The clash over music royalties for Internet radio moved to Capitol Hill Wednesday, as lawmakers opened debate on a proposal to revamp the fee system.

Pandora Media, the biggest US Internet radio firm, stepped up its push for reforms, claiming at a hearing that the multi-tiered system for royalties is stifling innovation.

But backers of the music industry complained that writers and artists would be hurt by the proposed legislation.

Pandora chief executive Joe Kennedy told a House of Representatives panel that the "lack of a level playing field is fundamentally unfair and indefensible."

"The inequity arises from the fact that Congress has made decisions about radio and copyright law in a piecemeal and isolated manner," he said in his prepared remarks.

"The effect has been to penalize innovation when setting the rules for music royalties. The current rate-setting structure is a clear case of discrimination against the Internet and innovative services."

Lawmakers are considering a bill called the Internet Radio Fairness Act, which to equalize royalty payments paid per song for digital radio, whether it is transmitted over the Internet, cable or satellite.

Sponsors of the law say the current royalty system was established before anyone imagined the potential for Internet radio.

Royalty rates for Internet radio are set by a panel of three copyright judges who determine the "marketplace" rate. That differs from a standards of eight percent set for satellite radio and 15 percent for cable music.

Pandora has complained that it pays some 50 percent of its total revenue in royalties compared with less than 10 percent paid by satellite radio firm SiriusXM, which benefits from a pre-existing rate allowed under a 1998 law.

But pop artist and producer Jimmy Jam, who testified on behalf of the Recording Academy, said the bill would penalize those who create and produce music.

Jam said Pandora pays only a 10th of a cent in royalties for each song streamed.

"When Pandora tells you it's paying too much to the creators who are the backbone of its business, think about that 10th of a penny, and remember that small amount is shared by copyright owners, featured artists, session musicians, singers and producers," he said.

Michael Huppe of the music industry group Sound Exchange said Pandora's argument is misleading because it intentionally limits advertising in order to gain listeners, and could easily fix its problem by increasing ads.

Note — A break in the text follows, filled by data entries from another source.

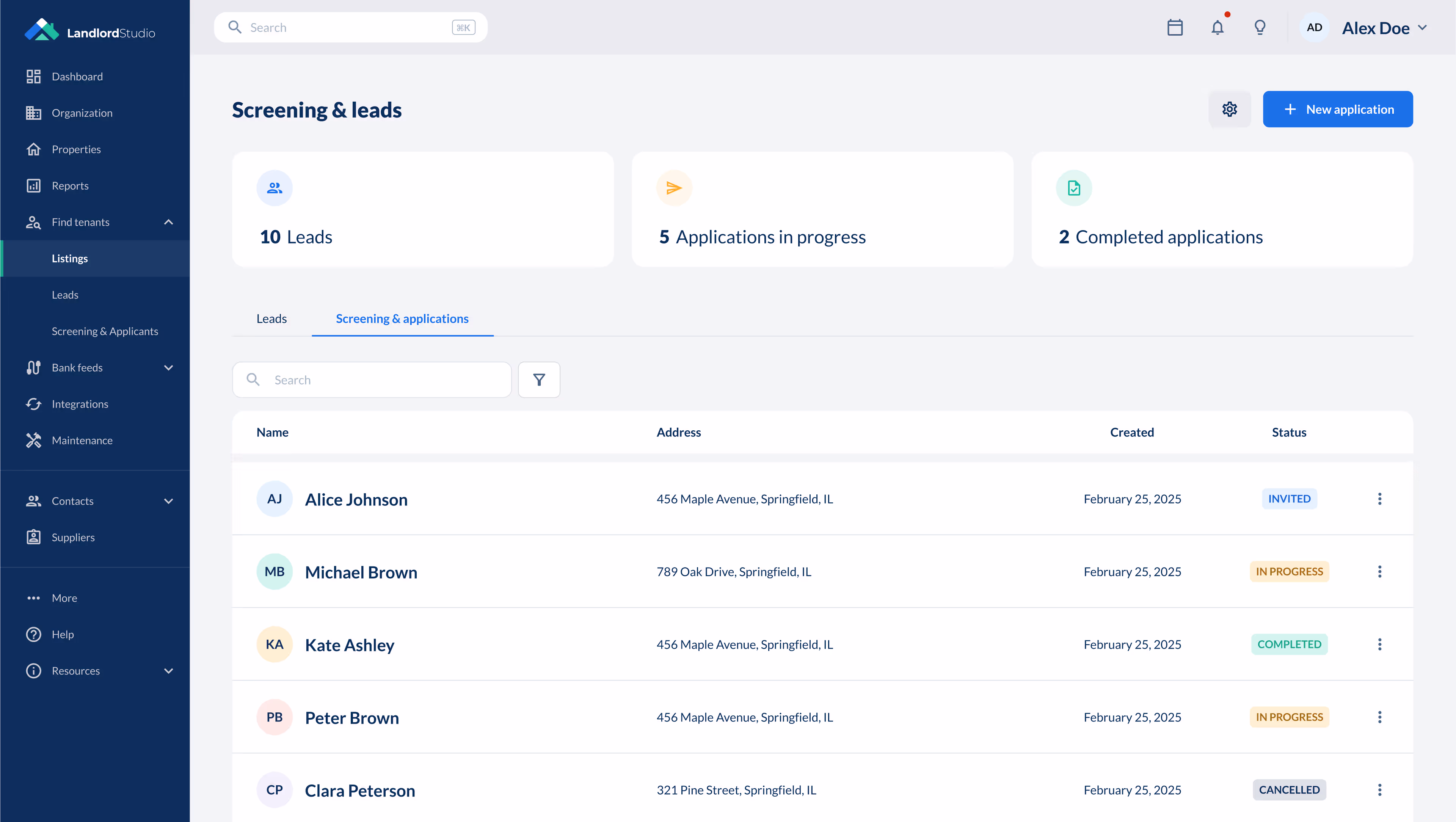Screen dimensions: 1456x822
Task: Open the calendar icon in header
Action: point(1175,28)
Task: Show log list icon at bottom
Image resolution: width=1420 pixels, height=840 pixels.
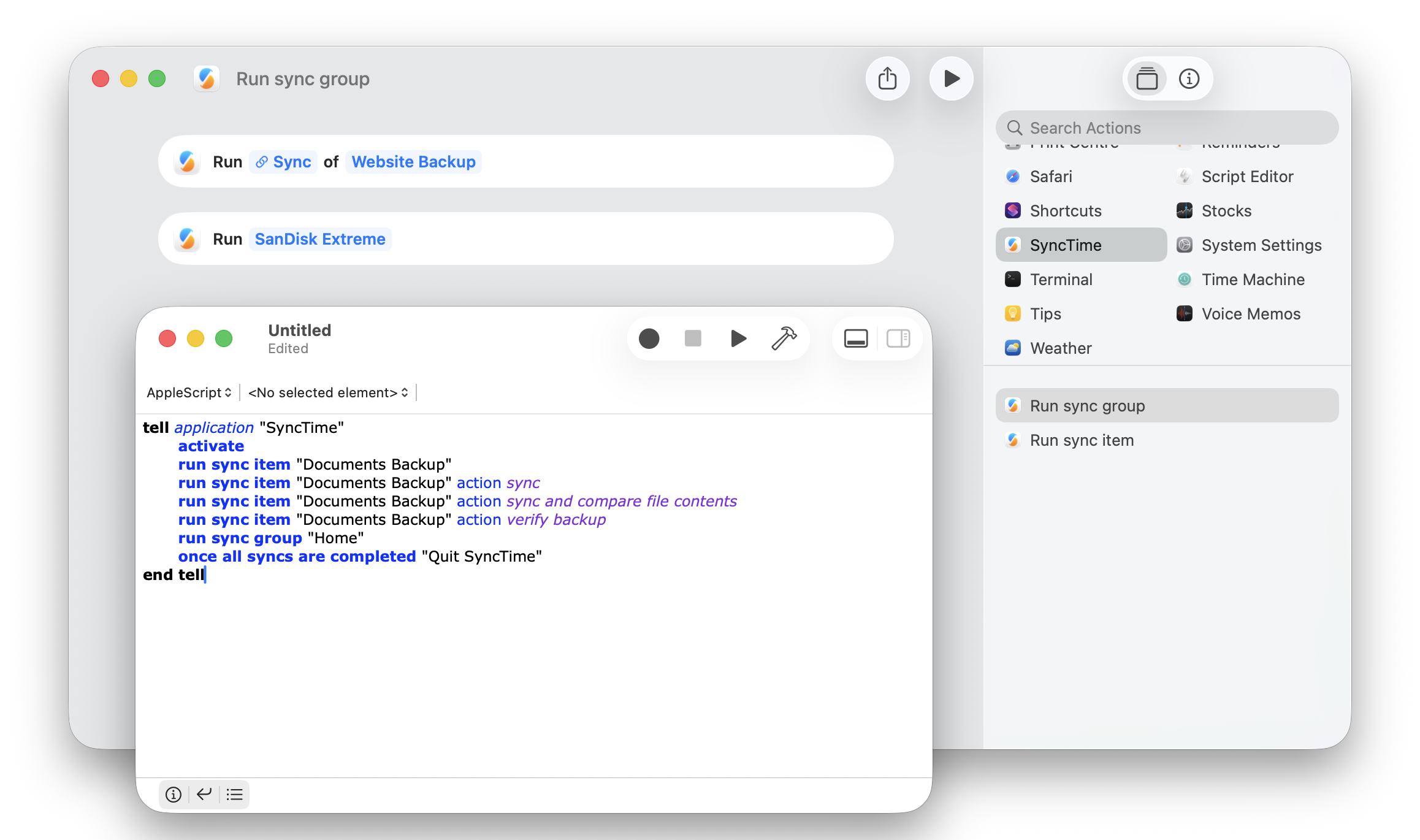Action: pyautogui.click(x=235, y=795)
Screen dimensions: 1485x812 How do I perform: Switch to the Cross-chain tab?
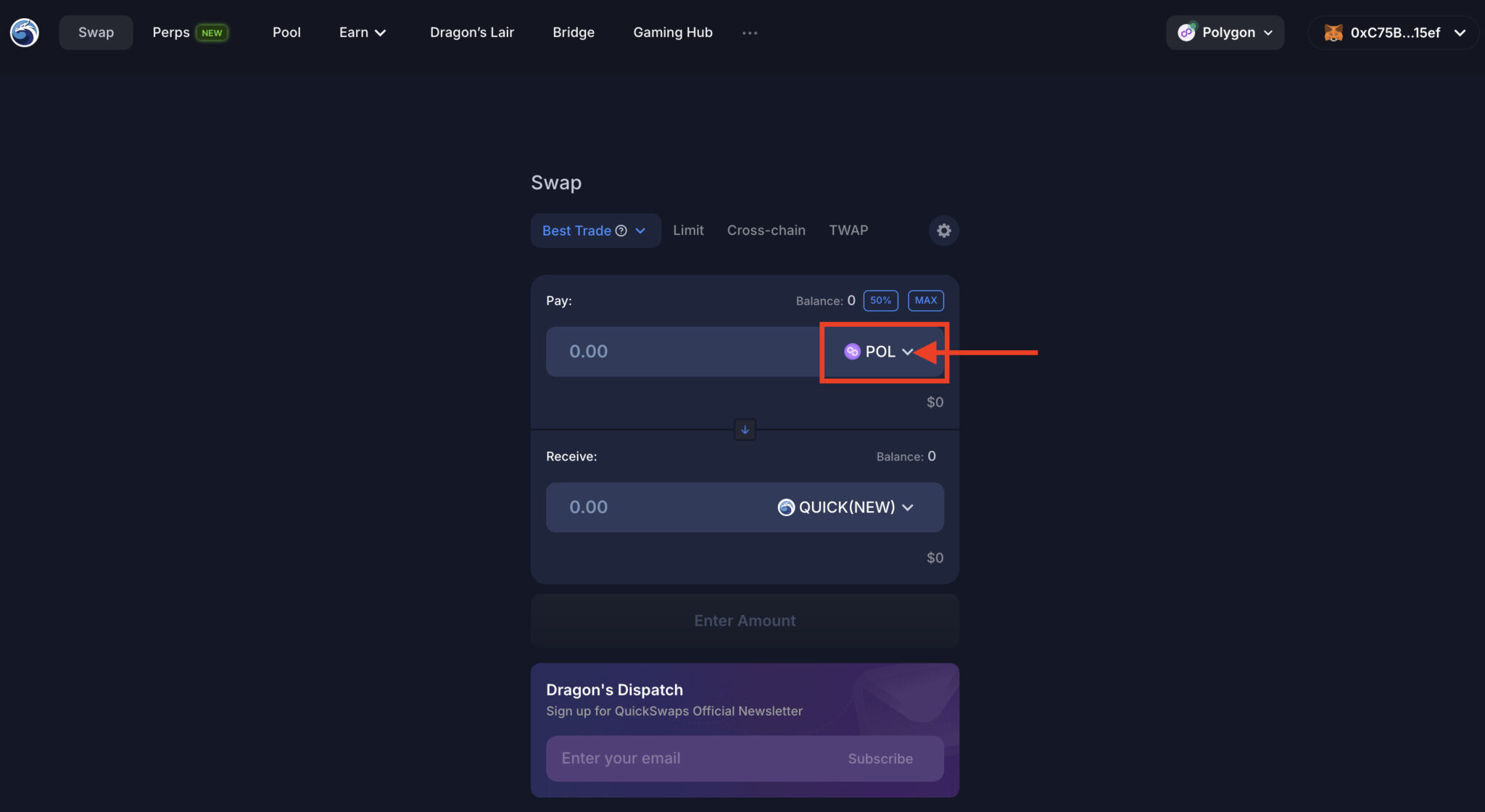(x=766, y=230)
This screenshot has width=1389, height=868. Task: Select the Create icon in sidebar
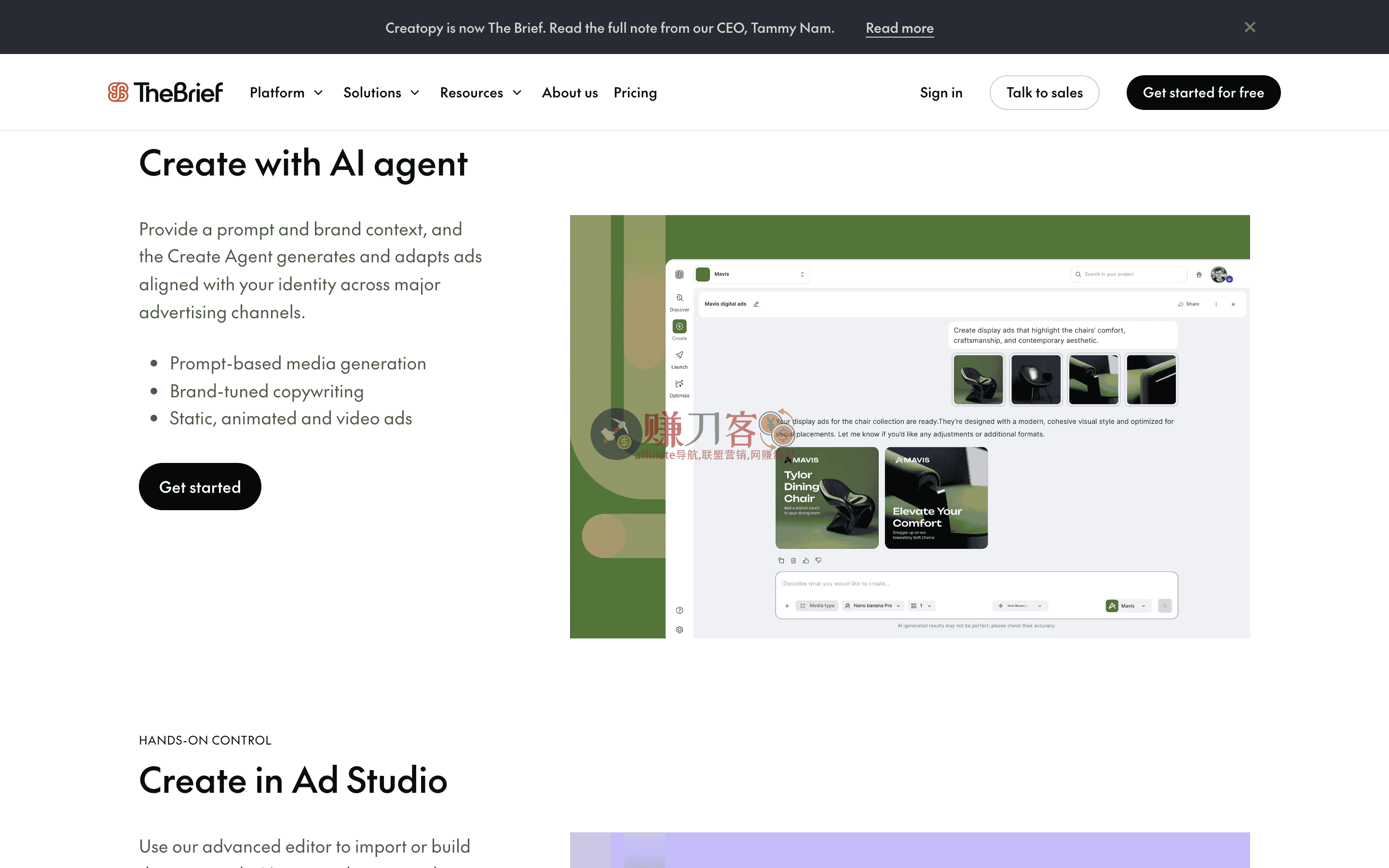(679, 326)
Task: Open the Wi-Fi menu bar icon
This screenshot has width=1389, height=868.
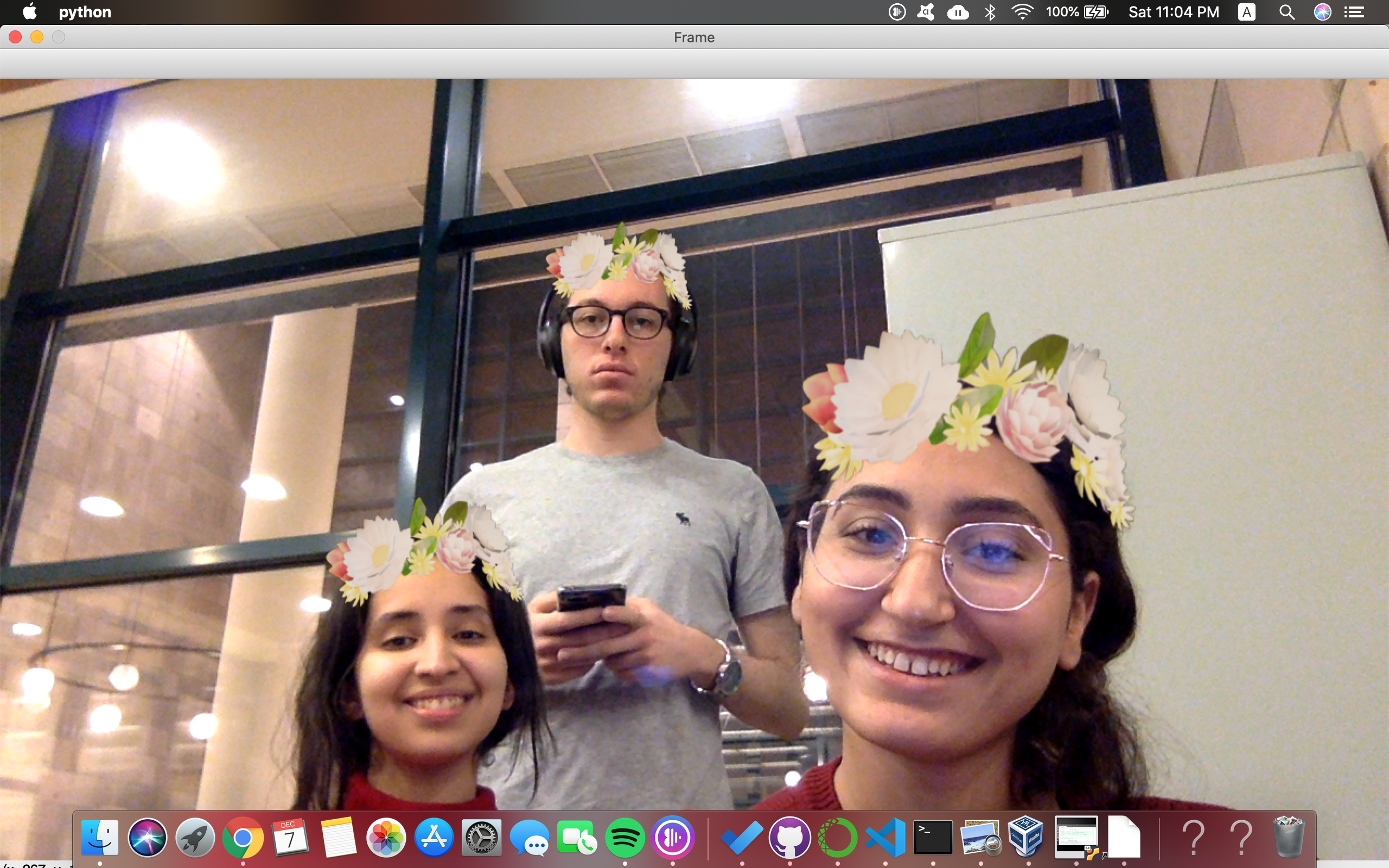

"It would be ill-advised for Congress to step in and manipulate the market to subsidize a thriving and innovative company," Huppe said.

Jeffrey Eisenbach, a visiting scholar at the American Enterprise Institute, told the panel that the proposal would distort the free market.

He said lawmakers should "resist entreaties to backslide by passing legislation that would replace the current market-based standard for royalty rates with one designed to tilt the playing field in such a way as to subsidize a particular class of copyright users."

But Michael Petricone of the Consumer Electronics Association said in a statement that the market is already distorted.

"By imposing disproportionately high costs on Internet radio companies, the government is effectively picking winners and losers in the digital music marketplace," he said.